Things to do:
a – Answer these questions about the forum thread below, marking each answer (i), (ii) or (iii):
(i) Which unit did the original poster buy, suspecting the power supply?
(ii) Which two remote buttons does HomeUser say to hold for about 5 seconds?
(iii) What finally fixed the problem?
b – Output the part of the forum thread below word for word, starting with "I see the gray" and going on through "on that one!".

Text segment:
• • • • •
# TCD24008A HDD Issues.....



## deeve (Oct 9, 2006)

Hello All, I posted a question in the Help section and it was suggested I swing down here. My original post is here Anyway, my TCD24008A was working great when put away three years go. Now it will shut off while trying to boot after 3-5 mins. I bought a TCD540080 thinking it was the power supply, but after a swap it was still the same. Swapping the HDD's didnt really solve much as the two are not interchangeable, from what I understand. I ran the mfg tools on the HDD and it checked out ok. Could the image go bad sitting in a closet somehow? Any suggestions on where to go next? I really want to get this thing running again....

Thanks!
Dave


----------



## HomeUser (Jan 12, 2003)

You just need to re-program the remote.

After it "Shuts off" press both the TiVo and Pause buttons on your remote and hold for about 5 seconds until the transmit light comes on release then press the number '0' now your DVR should come to life if you press TiVo or Live TV.

Controlling two TiVo DVRs with one remote


----------



## deeve (Oct 9, 2006)

So, when it just shuts off the HDD is fine, but the remote needs to be reprogrammed? Hmm....I'll give it shot.

Dave


----------



## deeve (Oct 9, 2006)

Ahh...you got me all excited, but it didnt work. It still goes to a black screen with the green light on for about 60 seconds before it goes to sleep and will not come back on. Is there a way to check the image or another avenue for it? I was thinking of somehow being able to re-image that drive.

Dave


----------



## HomeUser (Jan 12, 2003)

Not really sure if it really is the hard drive especially if it passed the manufactures diagnostics.


What screens do you see when the DVR boots?

When you press any key on the remote does the yellow/orange light on the front of the DVR flash?

Put fresh batteries in the remote.


----------



## deeve (Oct 9, 2006)

I see the gray powering up screen then the Tivo shuts down on the full color "almost there just few more minutes" screen. The green light on the front of the unit is the only light that lights up regardless of what buttons on the remote I push. The red transmit button on the remote does light up however. I have not tried replacing the batteries, but will.


----------



## deeve (Oct 9, 2006)

Replaced the battery in the remote and that fixed it...jeez. All this work and that was all it was. LOL...thanks a lot for the tip, I would have pulled my hair out on that one!


----------
• • • • •
Information shown:
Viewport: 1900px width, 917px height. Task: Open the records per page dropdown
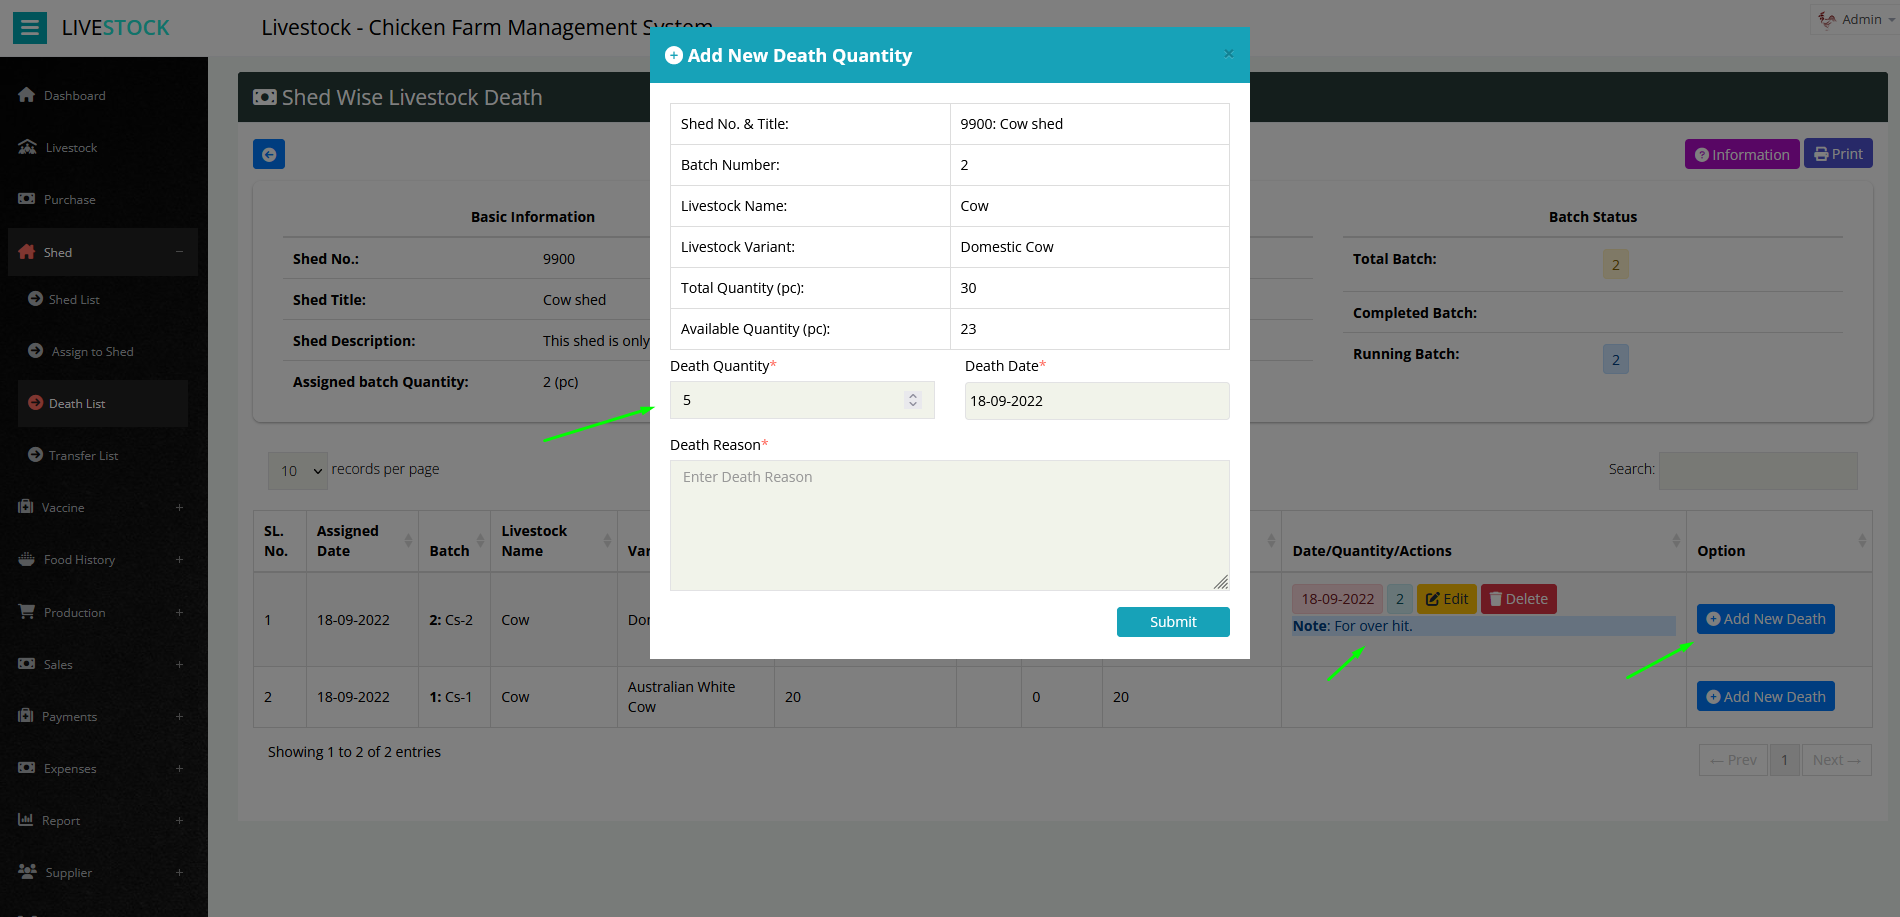298,470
• • • • •
Responses for each task:
a –
(i) A TCD540080.
(ii) The TiVo and Pause buttons.
(iii) Replacing the battery in the remote.

b –
I see the gray powering up screen then the Tivo shuts down on the full color "almost there just few more minutes" screen. The green light on the front of the unit is the only light that lights up regardless of what buttons on the remote I push. The red transmit button on the remote does light up however. I have not tried replacing the batteries, but will.


----------



## deeve (Oct 9, 2006)

Replaced the battery in the remote and that fixed it...jeez. All this work and that was all it was. LOL...thanks a lot for the tip, I would have pulled my hair out on that one!